YOUR INSTRUCTIONS: Write out exactly, and only, the lines below from the line with "Kontakt os (192, 1816)" through the line with "Create Mockup (109, 1289)"; pictures do not belong in the copy.

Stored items
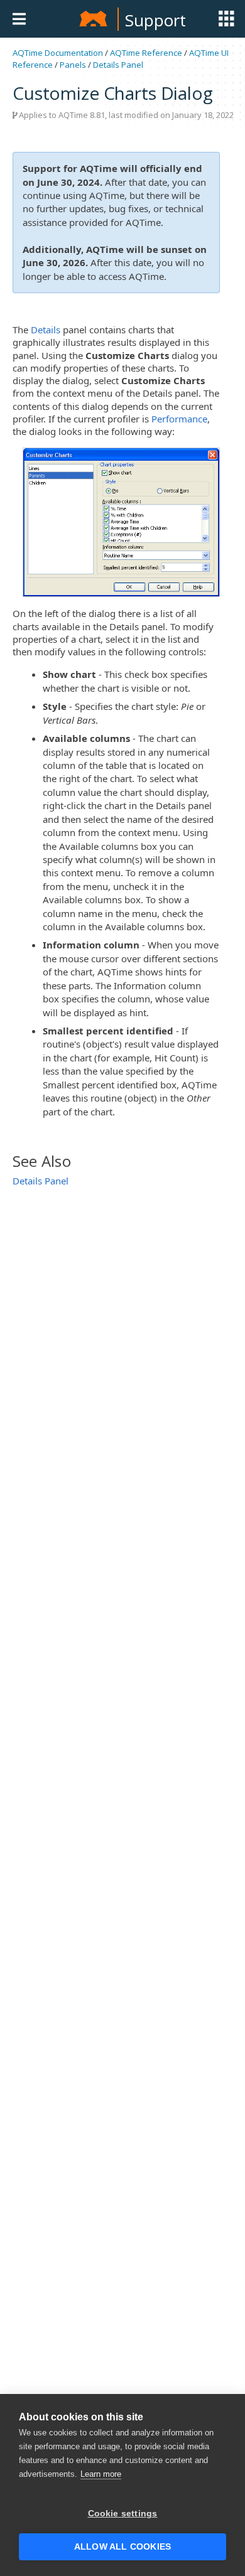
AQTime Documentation (58, 52)
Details (45, 329)
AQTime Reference (146, 52)
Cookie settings (123, 2513)
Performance (179, 418)
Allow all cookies (122, 2547)
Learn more (100, 2474)
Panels (73, 64)
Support (155, 20)
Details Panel (118, 64)
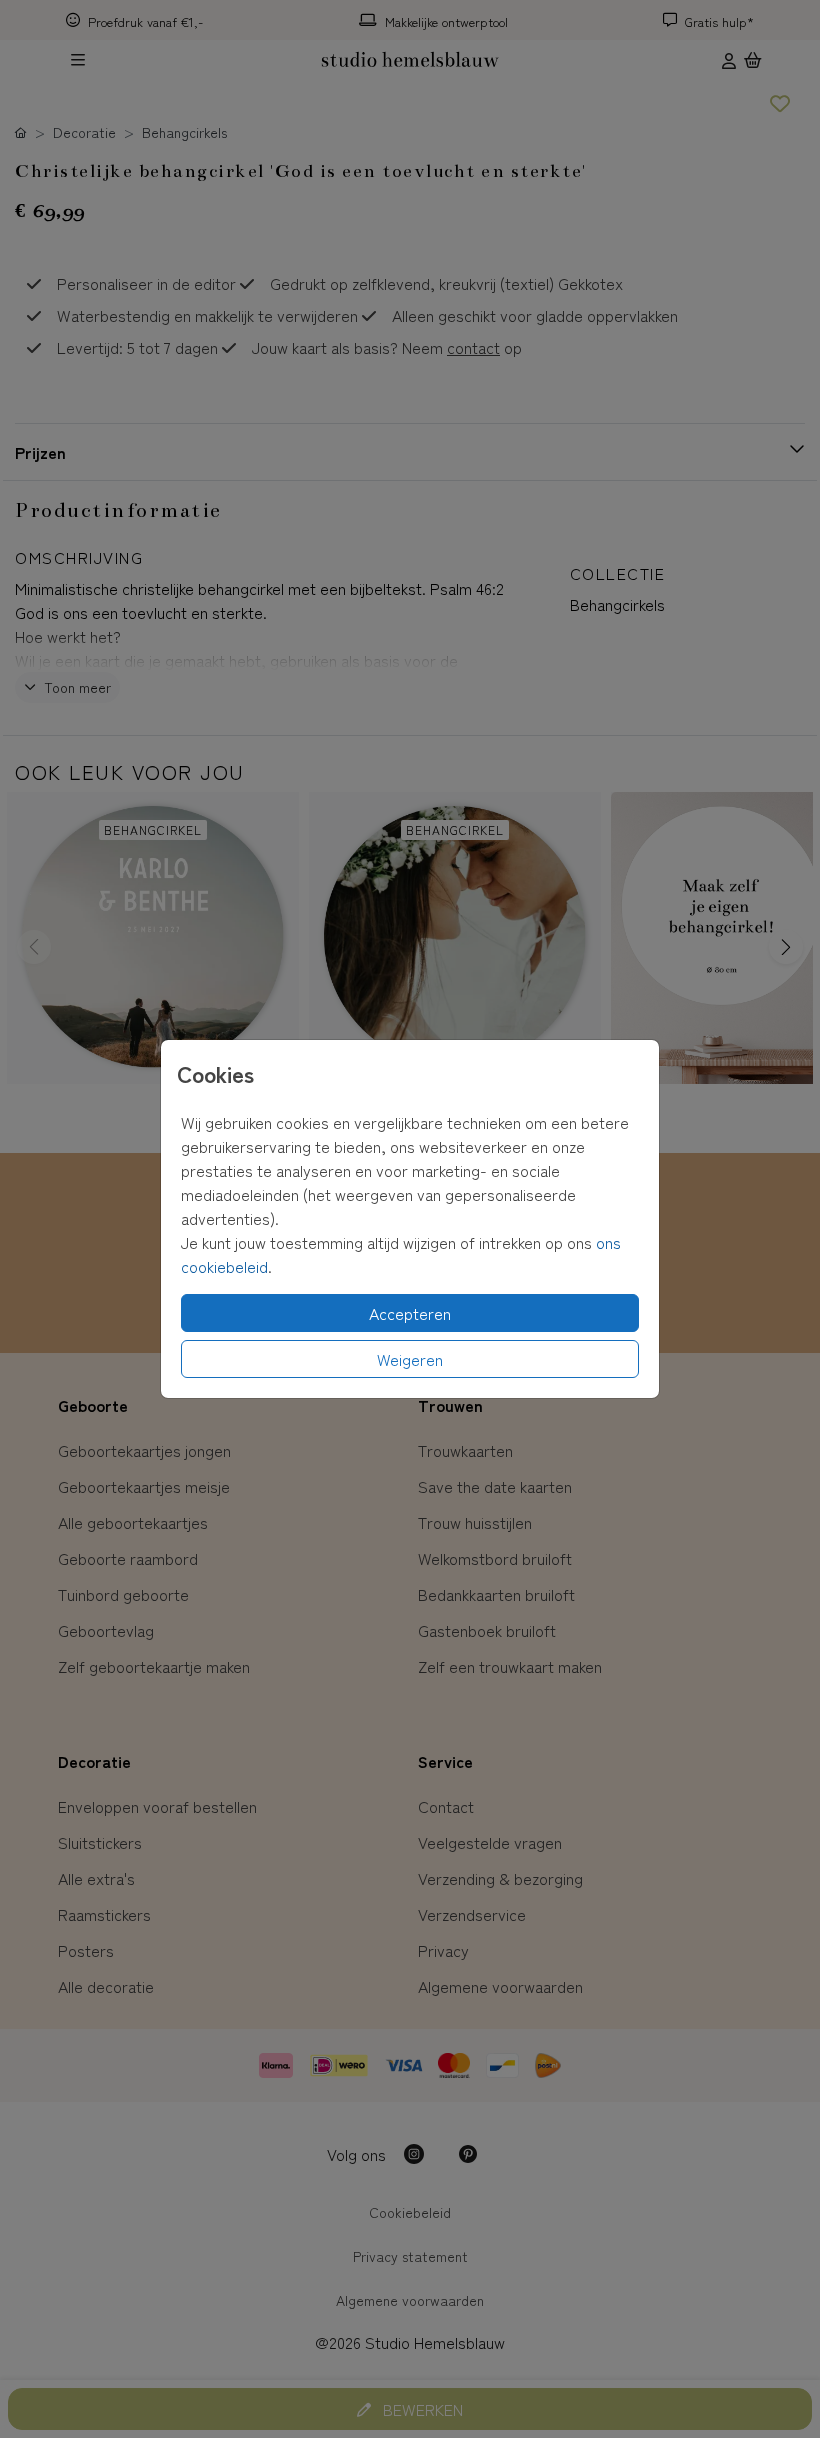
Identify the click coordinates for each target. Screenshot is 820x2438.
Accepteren (410, 1313)
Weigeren (410, 1359)
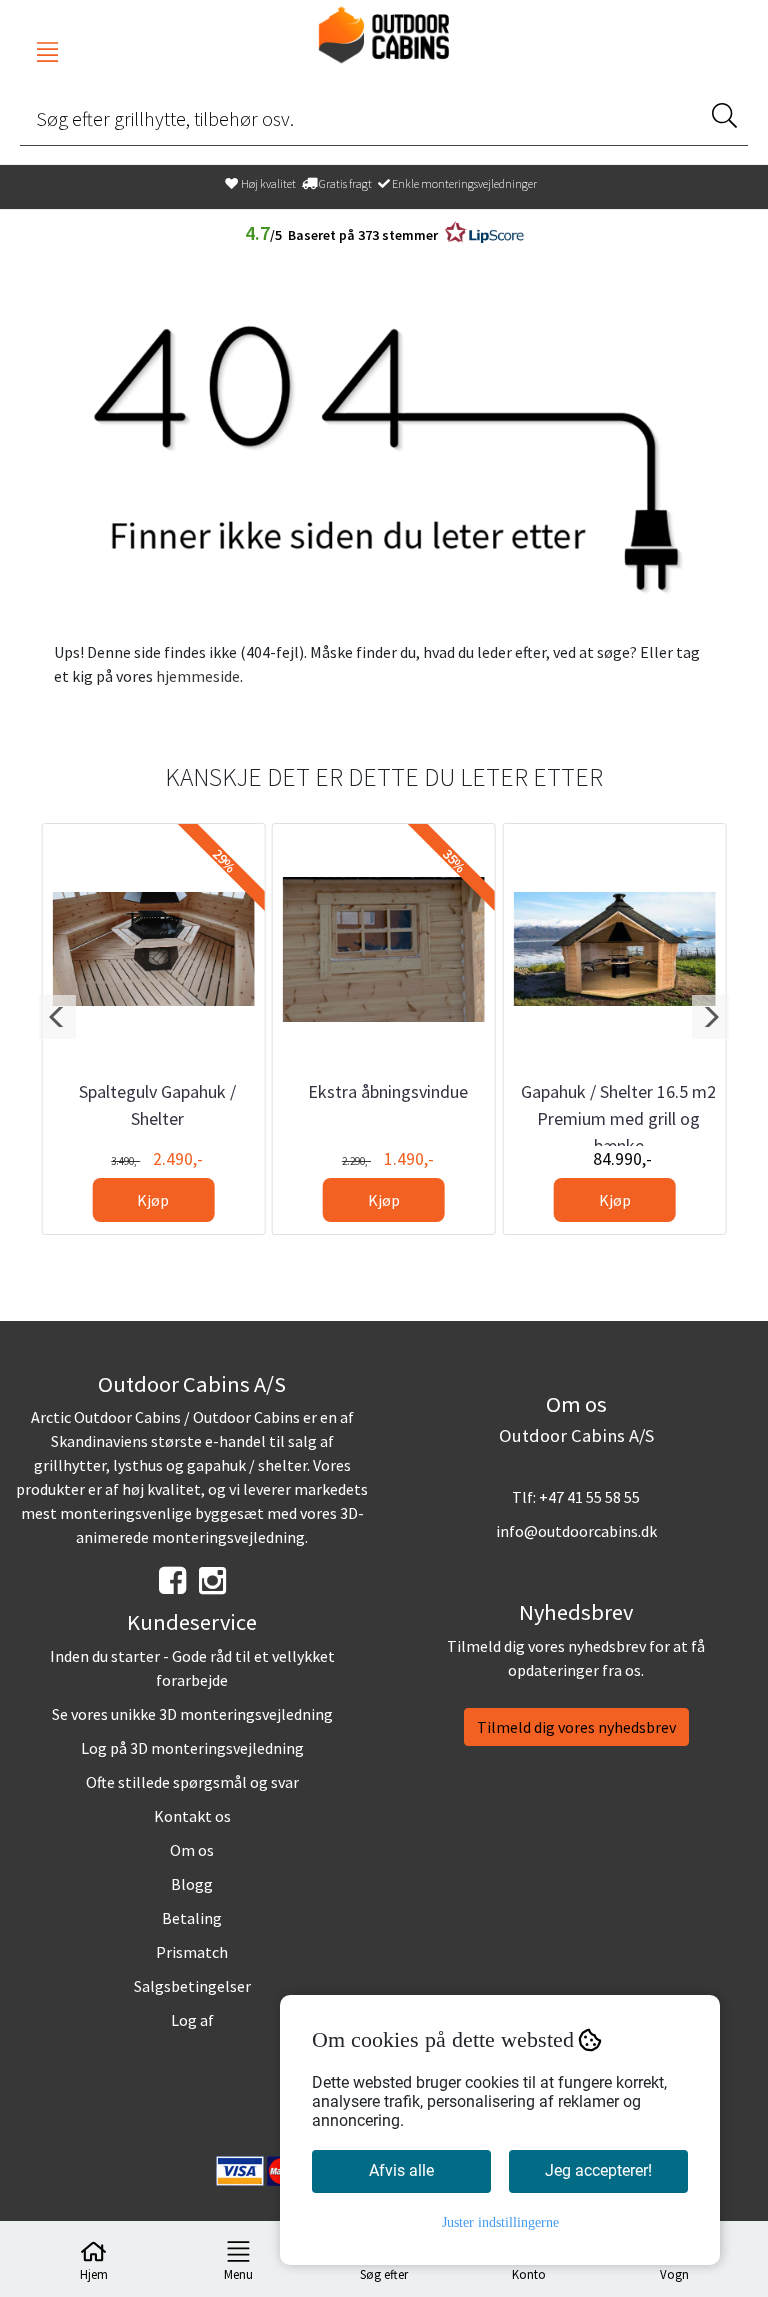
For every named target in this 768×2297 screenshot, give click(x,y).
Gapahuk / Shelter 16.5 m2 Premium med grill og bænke (618, 1118)
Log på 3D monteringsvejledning (192, 1748)
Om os (192, 1850)
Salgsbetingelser (192, 1986)
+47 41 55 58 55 (589, 1497)
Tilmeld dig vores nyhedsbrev (576, 1727)
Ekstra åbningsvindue (388, 1091)
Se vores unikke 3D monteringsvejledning (192, 1714)
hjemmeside (198, 676)
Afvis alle (401, 2170)
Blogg (192, 1884)
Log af (192, 2020)
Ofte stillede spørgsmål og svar (192, 1782)
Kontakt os (192, 1816)
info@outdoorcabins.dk (576, 1531)
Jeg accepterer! (598, 2170)
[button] (57, 1017)
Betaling (192, 1918)
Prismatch (192, 1952)
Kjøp (153, 1200)
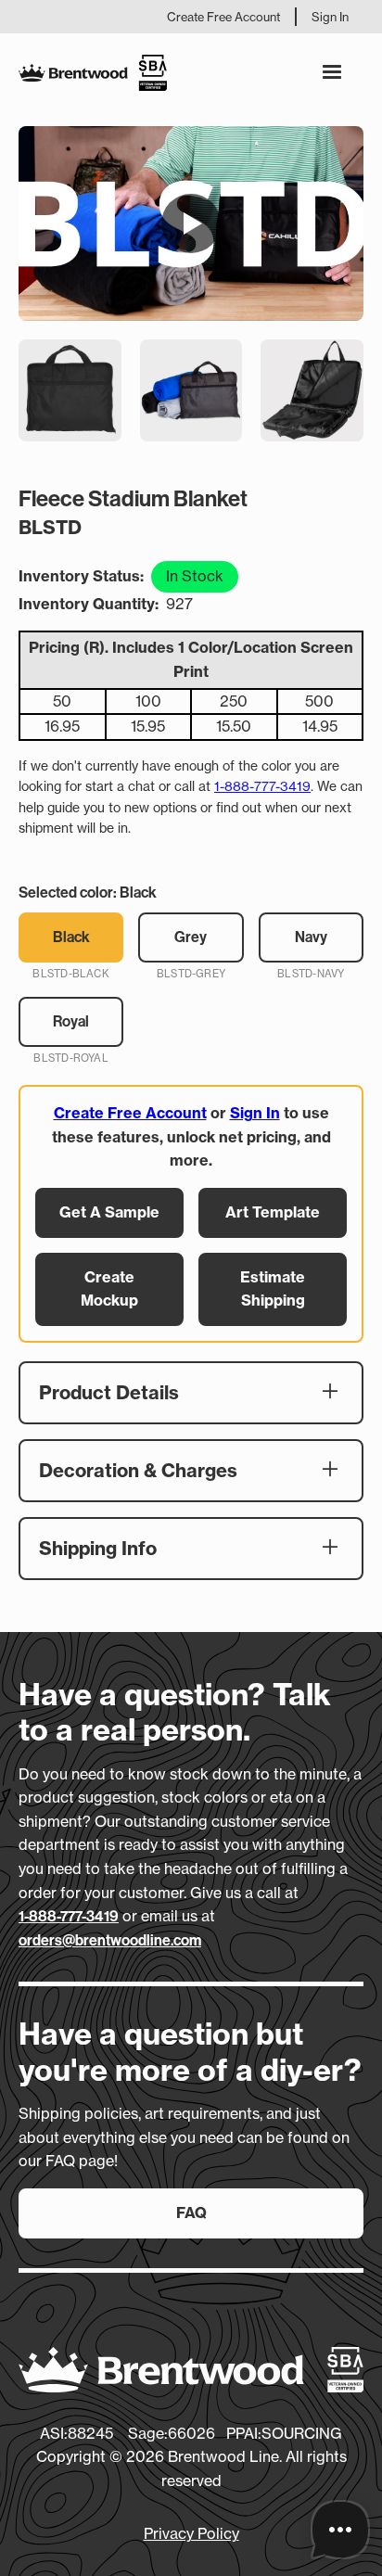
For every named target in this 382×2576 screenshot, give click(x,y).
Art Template (272, 1212)
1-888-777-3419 (262, 786)
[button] (331, 72)
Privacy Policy (191, 2533)
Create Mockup (109, 1289)
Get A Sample (109, 1212)
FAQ (191, 2212)
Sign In (330, 16)
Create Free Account (223, 16)
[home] (93, 72)
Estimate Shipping (272, 1289)
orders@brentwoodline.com (110, 1940)
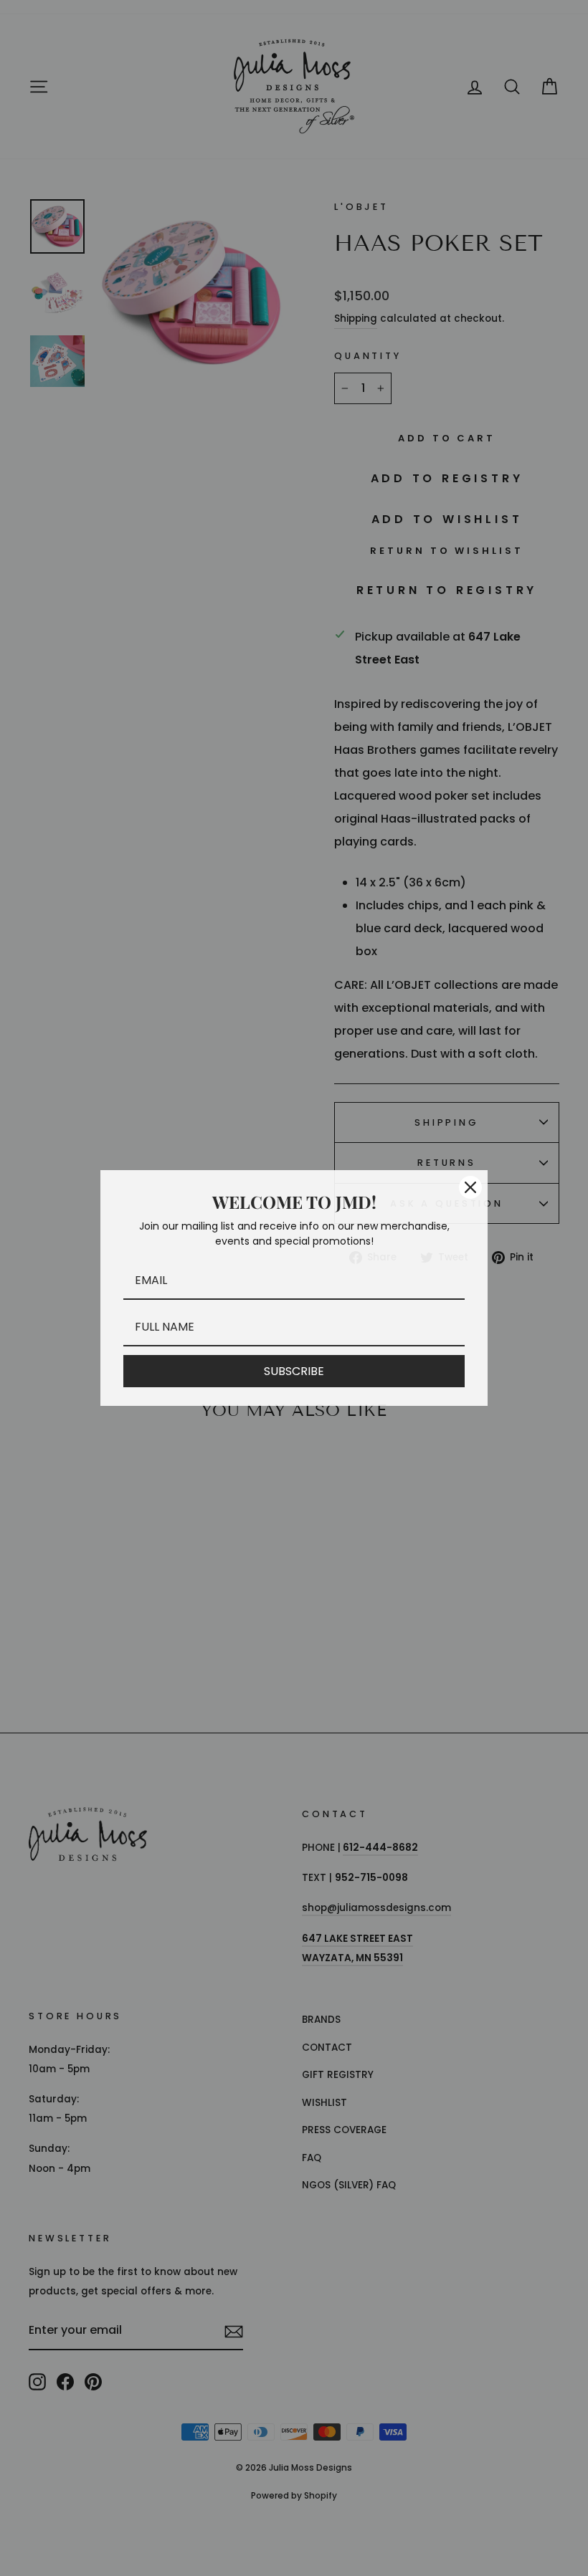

THE ANSWER:
Kontakt os (192, 1816)
info@outdoorcabins.dk (576, 1531)
Jeg accepterer! (598, 2170)
[button] (57, 1017)
Betaling (192, 1918)
Prismatch (192, 1952)
Kjøp (153, 1200)
For every named target in this 382×2576 screenshot, give click(x,y).
Art Template (272, 1212)
1-888-777-3419 (262, 786)
[button] (331, 72)
Privacy Policy (191, 2533)
Create Mockup (109, 1289)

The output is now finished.